• **EXERCISE GOAL**: After reading the entries below, copy word for word the lines from the first through the line containing "Click Consulter les dates disponibles button", and stop there.

Saved data entries:
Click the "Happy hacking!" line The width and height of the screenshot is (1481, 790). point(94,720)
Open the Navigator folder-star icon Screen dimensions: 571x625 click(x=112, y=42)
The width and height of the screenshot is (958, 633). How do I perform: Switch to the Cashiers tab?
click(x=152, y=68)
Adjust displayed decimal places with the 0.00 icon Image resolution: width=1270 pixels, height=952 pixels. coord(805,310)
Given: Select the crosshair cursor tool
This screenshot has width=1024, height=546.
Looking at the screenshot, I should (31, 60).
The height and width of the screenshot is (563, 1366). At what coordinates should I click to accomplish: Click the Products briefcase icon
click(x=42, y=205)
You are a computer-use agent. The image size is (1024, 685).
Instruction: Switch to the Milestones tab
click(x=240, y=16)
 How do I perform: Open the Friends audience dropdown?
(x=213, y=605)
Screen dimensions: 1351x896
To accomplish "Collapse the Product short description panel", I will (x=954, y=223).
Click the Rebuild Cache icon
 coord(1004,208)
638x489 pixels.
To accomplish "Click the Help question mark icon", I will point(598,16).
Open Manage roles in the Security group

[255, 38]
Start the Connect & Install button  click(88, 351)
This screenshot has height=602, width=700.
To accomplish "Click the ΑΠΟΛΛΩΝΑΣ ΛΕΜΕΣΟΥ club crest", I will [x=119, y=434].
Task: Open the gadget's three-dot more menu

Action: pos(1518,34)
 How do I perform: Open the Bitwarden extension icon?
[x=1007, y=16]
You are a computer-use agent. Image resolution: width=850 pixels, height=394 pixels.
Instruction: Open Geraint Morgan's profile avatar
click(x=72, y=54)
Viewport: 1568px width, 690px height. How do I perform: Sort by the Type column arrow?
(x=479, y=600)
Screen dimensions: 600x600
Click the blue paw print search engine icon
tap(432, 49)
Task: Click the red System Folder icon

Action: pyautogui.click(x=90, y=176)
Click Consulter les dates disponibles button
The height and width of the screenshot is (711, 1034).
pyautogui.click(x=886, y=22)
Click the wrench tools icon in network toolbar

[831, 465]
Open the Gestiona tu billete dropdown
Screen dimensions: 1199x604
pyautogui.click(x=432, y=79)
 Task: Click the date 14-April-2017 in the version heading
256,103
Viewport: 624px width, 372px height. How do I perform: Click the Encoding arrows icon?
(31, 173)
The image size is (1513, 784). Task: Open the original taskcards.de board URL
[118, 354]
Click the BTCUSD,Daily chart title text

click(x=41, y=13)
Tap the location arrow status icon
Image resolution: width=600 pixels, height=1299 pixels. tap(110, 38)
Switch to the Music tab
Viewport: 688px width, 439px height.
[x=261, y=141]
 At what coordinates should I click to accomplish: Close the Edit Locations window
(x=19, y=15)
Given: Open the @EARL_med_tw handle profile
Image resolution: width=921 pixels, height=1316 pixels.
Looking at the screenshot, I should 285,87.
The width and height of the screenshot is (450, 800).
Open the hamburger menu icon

• **EXERCISE RESULT**:
Click the "Happy hacking!" line The width and height of the screenshot is (1481, 790). point(94,720)
Open the Navigator folder-star icon Screen dimensions: 571x625 click(x=112, y=42)
The width and height of the screenshot is (958, 633). How do I perform: Switch to the Cashiers tab?
click(x=152, y=68)
Adjust displayed decimal places with the 0.00 icon Image resolution: width=1270 pixels, height=952 pixels. coord(805,310)
Given: Select the crosshair cursor tool
This screenshot has width=1024, height=546.
Looking at the screenshot, I should (31, 60).
The height and width of the screenshot is (563, 1366). At what coordinates should I click to accomplish: Click the Products briefcase icon
click(x=42, y=205)
You are a computer-use agent. The image size is (1024, 685).
Instruction: Switch to the Milestones tab
click(x=240, y=16)
 How do I perform: Open the Friends audience dropdown?
(x=213, y=605)
Screen dimensions: 1351x896
To accomplish "Collapse the Product short description panel", I will (x=954, y=223).
Click the Rebuild Cache icon
 coord(1004,208)
638x489 pixels.
To accomplish "Click the Help question mark icon", I will point(598,16).
Open Manage roles in the Security group

[255, 38]
Start the Connect & Install button  click(88, 351)
This screenshot has height=602, width=700.
To accomplish "Click the ΑΠΟΛΛΩΝΑΣ ΛΕΜΕΣΟΥ club crest", I will [x=119, y=434].
Task: Open the gadget's three-dot more menu

Action: pos(1518,34)
 How do I perform: Open the Bitwarden extension icon?
[x=1007, y=16]
You are a computer-use agent. Image resolution: width=850 pixels, height=394 pixels.
Instruction: Open Geraint Morgan's profile avatar
click(x=72, y=54)
Viewport: 1568px width, 690px height. How do I perform: Sort by the Type column arrow?
(x=479, y=600)
Screen dimensions: 600x600
Click the blue paw print search engine icon
tap(432, 49)
Task: Click the red System Folder icon

Action: pyautogui.click(x=90, y=176)
Click Consulter les dates disponibles button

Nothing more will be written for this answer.